### EXERCISE
All that should come back is the lines of the data below from the one containing "April 2023 (1018, 1335)" to the one containing "Clients (1029, 44)", inclusive, exactly as they stand.
# # #
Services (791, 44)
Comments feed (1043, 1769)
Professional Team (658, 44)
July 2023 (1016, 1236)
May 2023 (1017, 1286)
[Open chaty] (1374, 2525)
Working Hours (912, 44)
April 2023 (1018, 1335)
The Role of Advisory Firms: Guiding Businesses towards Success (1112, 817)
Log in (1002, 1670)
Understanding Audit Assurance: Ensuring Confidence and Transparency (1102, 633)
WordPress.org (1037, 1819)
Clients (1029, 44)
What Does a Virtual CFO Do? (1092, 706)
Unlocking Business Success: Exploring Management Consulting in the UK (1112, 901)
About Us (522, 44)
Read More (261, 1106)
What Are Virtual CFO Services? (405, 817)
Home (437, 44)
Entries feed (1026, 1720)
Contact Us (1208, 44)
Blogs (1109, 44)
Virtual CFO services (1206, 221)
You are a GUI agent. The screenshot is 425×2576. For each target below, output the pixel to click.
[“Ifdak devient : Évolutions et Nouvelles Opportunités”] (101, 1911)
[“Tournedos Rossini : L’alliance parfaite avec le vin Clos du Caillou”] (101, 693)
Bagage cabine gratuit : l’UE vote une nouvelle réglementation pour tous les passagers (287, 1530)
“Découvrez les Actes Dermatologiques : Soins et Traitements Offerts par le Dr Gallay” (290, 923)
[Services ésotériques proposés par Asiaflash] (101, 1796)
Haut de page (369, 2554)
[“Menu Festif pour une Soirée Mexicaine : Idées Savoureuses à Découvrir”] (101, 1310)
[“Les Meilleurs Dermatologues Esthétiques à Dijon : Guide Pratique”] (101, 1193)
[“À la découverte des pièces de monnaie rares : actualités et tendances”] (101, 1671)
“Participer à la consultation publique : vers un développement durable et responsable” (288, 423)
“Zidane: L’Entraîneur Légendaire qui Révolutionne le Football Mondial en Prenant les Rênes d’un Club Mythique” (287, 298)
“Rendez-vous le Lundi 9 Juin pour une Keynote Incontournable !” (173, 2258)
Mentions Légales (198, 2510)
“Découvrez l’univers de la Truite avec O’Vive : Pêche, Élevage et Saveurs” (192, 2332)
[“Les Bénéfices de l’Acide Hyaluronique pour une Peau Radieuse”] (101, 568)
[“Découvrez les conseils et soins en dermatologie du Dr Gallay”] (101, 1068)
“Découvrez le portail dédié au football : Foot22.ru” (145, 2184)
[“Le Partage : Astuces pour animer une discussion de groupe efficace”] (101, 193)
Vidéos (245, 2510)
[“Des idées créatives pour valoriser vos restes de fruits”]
# # #
### RESPONSE
April 2023 (1018, 1335)
The Role of Advisory Firms: Guiding Businesses towards Success (1112, 817)
Log in (1002, 1670)
Understanding Audit Assurance: Ensuring Confidence and Transparency (1102, 633)
WordPress.org (1037, 1819)
Clients (1029, 44)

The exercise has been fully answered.